(What is being asked)
From the line containing "Select legend label aerBsc1064_klett_nd1" to the line containing "This screenshot has width=1800, height=900." in the entries below, reproduce every line exactly, ends included. Nothing else belongs in the copy, and no pictures.

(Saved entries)
******************************
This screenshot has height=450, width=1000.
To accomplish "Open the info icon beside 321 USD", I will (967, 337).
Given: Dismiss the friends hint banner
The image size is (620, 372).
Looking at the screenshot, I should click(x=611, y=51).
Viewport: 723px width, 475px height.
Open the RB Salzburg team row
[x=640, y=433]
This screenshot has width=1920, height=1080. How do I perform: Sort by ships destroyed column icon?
******************************
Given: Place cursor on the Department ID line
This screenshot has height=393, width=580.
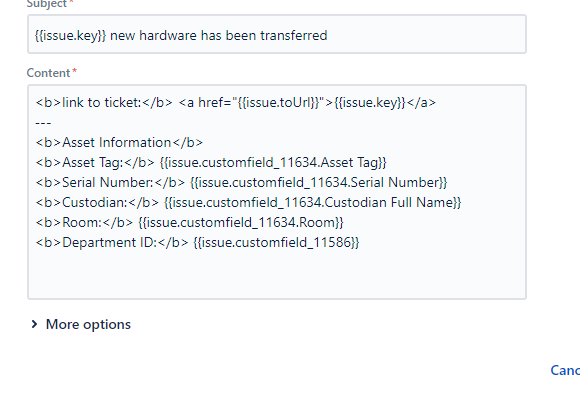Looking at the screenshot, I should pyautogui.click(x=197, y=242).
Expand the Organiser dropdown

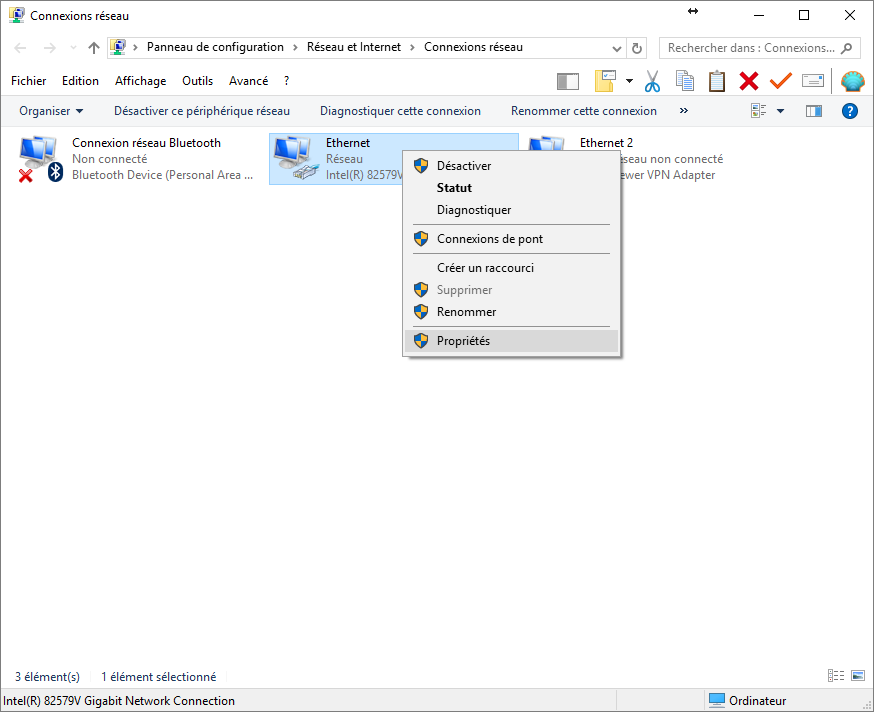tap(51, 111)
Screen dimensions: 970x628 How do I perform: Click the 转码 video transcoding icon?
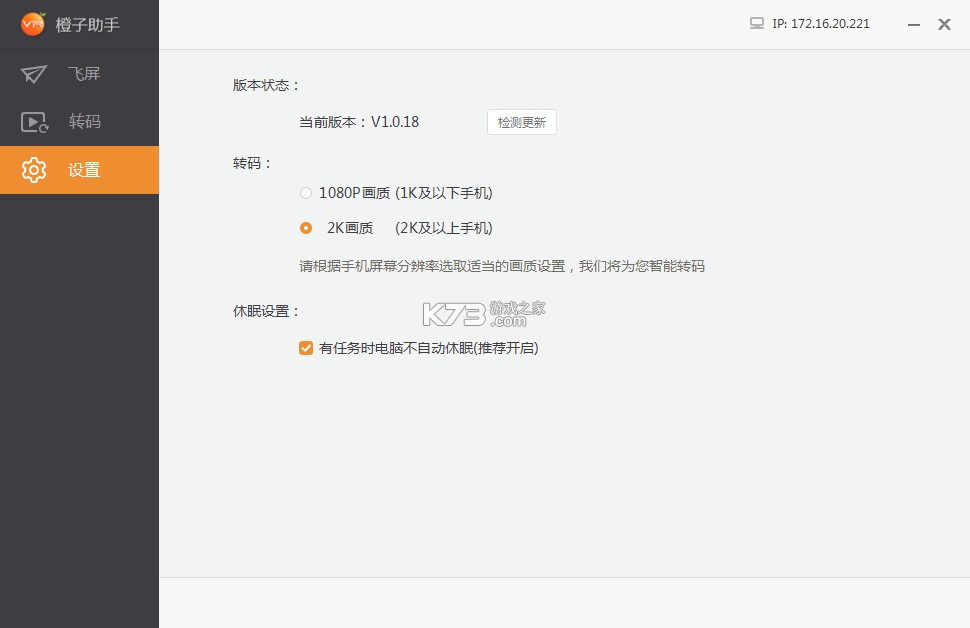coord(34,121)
******************************
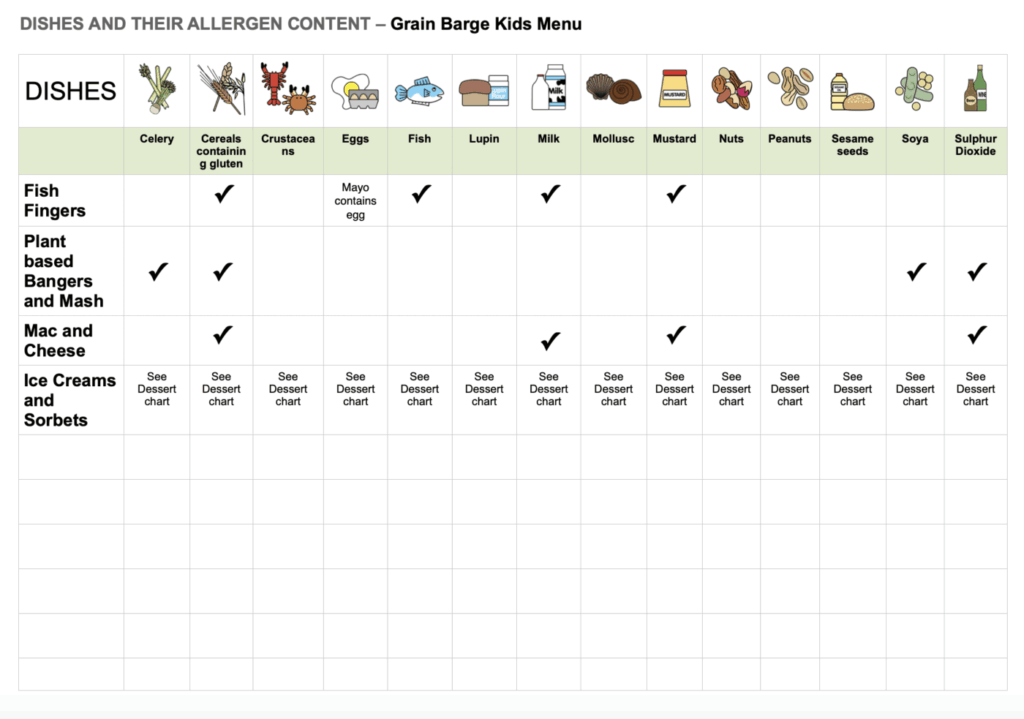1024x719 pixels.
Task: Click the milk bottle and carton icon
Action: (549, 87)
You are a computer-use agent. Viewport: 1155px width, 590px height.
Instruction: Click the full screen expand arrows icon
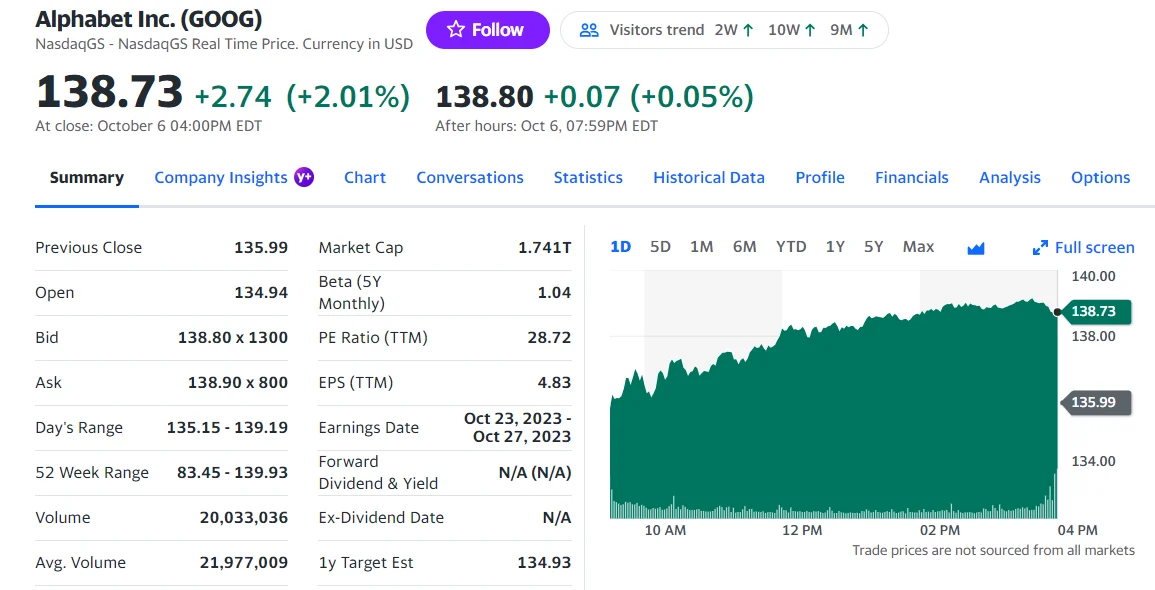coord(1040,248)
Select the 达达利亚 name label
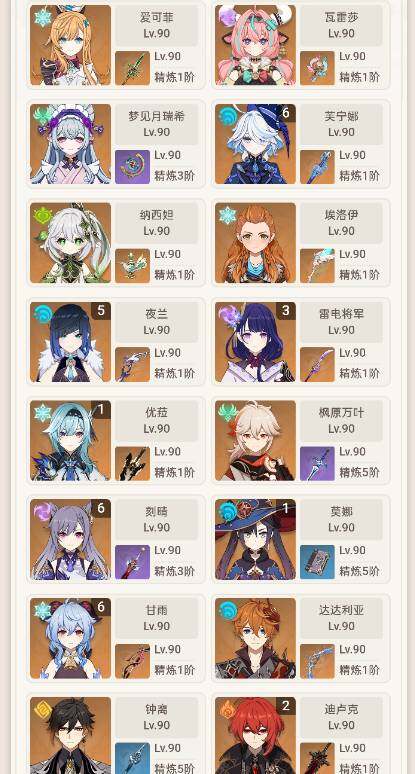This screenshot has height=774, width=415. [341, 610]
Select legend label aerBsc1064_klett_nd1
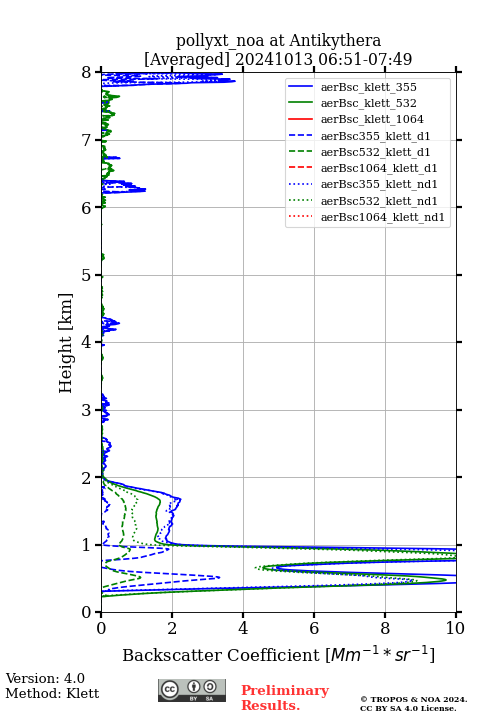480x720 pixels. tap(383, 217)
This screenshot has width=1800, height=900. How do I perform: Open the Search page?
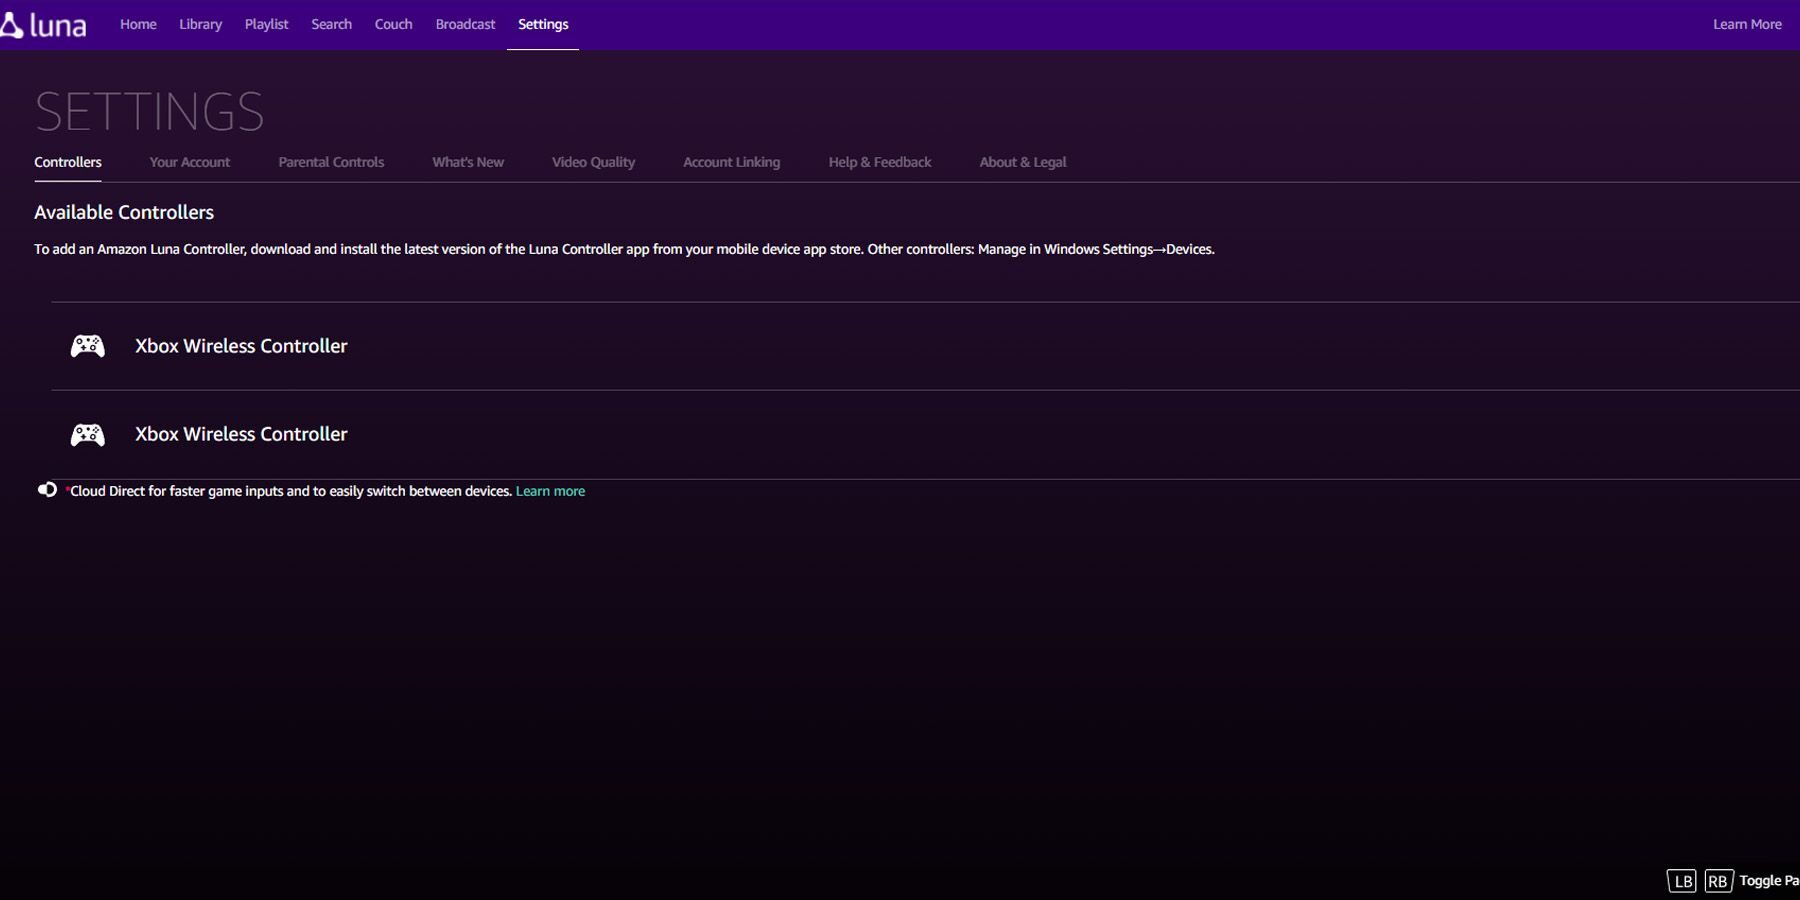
******************************
(Response to the exercise)
Select legend label aerBsc1064_klett_nd1
480x720 pixels. tap(383, 217)
This screenshot has width=1800, height=900. How do I perform: Open the Search page?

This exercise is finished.